__Supplied passage__
By The End Of This Session You Should Be Able To:
----

- Nested dictionaries
- Sets
- Counters
- dict comprehension
- Sort dictionaries by key

----
- Gotchas
- Python dictionary keys besides strings and integers? 


Nested dictionaries
------

Sometimes you have hierarchical data...

For example, a bunch of people and their attributes

In [98]:
d = {'alex': {'color':'red', 'food':'tacos'},
     'brian': {'color':'black', 'food':'pizza'},
     'lambda_dog': {'color':'brown', 'food':'kibble'}}

In [100]:
d['lambda_dog']

{'color': 'brown', 'food': 'kibble'}

In [99]:
d['lambda_dog']['food']

'kibble'

In [101]:
d.keys()

dict_keys(['alex', 'brian', 'lambda_dog'])

In [102]:
d['lambda_dog'].keys()

dict_keys(['color', 'food'])

Summary
-----

- dicts can store any object including other dictionaries

- __nested dictionaries__ are good way to store hierarchical data

Sets
----

Sometimes you just want a collection of unique values (you don't need the keys)

__Source data__
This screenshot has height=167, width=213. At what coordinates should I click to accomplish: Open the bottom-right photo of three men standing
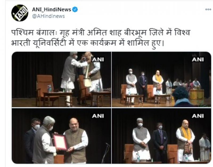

__Problems to solve__
a) In the Python dictionaries lesson, answer each of these:
(i) What does d['lambda_dog']['food'] evaluate to?
(ii) According to the summary, what can dicts store?
(iii) Which topic follows "Sets" in the list of session goals?
b) Pick up the Python dictionaries lesson after its last line and keep going.

__Written responses__
a)
(i) 'kibble'
(ii) Any object, including other dictionaries.
(iii) Counters

b)
In [54]:
colors = {'black', 'red', 'brown'}

In [55]:
type(colors)

set

Membership Check is the "killer" feature for Set 
----

In [85]:
'red' in colors

True

In [86]:
'rainbow' in colors

False

Set Methods
----

In [58]:
# set.<tab>

In [59]:
colors.pop()

'brown'

In [60]:
colors.add('brown')

In [61]:
colors

{'black', 'brown', 'red'}

In [62]:
colors.add('brown')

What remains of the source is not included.